Pandas uses 6 or 6, try this question and you can see

This article has participated in the "Newcomer Creation Ceremony" event to start the road of gold creation together.

Introduction: Recently, I encountered such a practical problem of data processing in practical work. With my LeetCode200+ algorithm questions and the foundation of Pandas skillful use for one year, I quickly completed it. Here is a summary, for future reference!

Topic description : Given the start and end schedules of multiple behaviors of a group of users, since there may be overlaps between adjacent behaviors (that is, the start time of the next behavior may be earlier than the end time of the previous behavior), it is necessary to match the behaviors according to the user ID. Its corresponding start and end time information is merged. Without loss of generality, the simulated sample data is as follows:

picture

In the above example data, there is a certain start and end time overlap between the multiple sets of behaviors of user A and user B. For example, the start and end times of the two behaviors of user A are [3, 6] and [4, 7] respectively (at the same time, The start time sequence of the two groups of behaviors here is still wrong), there is overlap, so they can be combined into [3, 7]; similarly, the start and end times of the two behaviors of user B are [4, 7] and [6, 8] ], which can also be combined into [4, 8].

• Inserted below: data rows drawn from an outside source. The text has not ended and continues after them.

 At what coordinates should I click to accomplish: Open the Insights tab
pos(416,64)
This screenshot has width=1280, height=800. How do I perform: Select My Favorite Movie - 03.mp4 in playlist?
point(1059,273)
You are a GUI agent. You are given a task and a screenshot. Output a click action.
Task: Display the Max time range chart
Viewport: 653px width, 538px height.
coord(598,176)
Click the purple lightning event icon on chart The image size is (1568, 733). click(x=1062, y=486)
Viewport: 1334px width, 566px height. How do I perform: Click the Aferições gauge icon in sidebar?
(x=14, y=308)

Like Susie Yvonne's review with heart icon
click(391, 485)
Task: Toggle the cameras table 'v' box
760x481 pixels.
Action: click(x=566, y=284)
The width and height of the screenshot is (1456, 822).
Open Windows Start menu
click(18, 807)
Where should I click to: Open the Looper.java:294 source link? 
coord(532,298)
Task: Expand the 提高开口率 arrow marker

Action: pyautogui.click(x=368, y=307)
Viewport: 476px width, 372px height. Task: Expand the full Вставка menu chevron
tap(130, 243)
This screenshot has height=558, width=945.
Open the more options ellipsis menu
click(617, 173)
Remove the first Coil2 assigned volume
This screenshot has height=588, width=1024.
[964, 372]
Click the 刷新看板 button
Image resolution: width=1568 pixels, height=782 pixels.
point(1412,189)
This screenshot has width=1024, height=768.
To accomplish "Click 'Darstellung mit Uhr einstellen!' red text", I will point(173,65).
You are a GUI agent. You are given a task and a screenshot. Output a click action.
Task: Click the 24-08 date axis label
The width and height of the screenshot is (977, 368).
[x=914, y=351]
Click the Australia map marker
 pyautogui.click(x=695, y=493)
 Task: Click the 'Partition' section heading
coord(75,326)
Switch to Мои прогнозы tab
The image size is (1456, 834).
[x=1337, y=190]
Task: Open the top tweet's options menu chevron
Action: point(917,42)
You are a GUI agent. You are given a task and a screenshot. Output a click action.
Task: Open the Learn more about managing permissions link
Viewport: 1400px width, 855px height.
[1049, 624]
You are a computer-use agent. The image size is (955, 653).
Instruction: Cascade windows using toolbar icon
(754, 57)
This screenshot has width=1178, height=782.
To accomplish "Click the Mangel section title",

In order to complete the above small requirement, it can actually be disassembled into two small problems:

  • Given the start time of multiple groups of behaviors of the same user, complete the interval merging problem according to the size of the start and end times. Actually, this is an original question from LeetCode

picture

The picture comes from the screenshot of LeetCode56 question

  • On the basis of completing the single user's interval merging, how to deal with the multi-user's interval merging and the splicing of the final result. In terms of Pandas thinking, it is naturally the process of groupby: split—aggregate (range combine)—union

First of all, the first small problem is not difficult, you can directly implement a custom function. The sample code is as follows. The premise of the normal execution of the function is that the starts have been sorted in order from small to large. Of course, this detail is in pandas. It's easy to implement.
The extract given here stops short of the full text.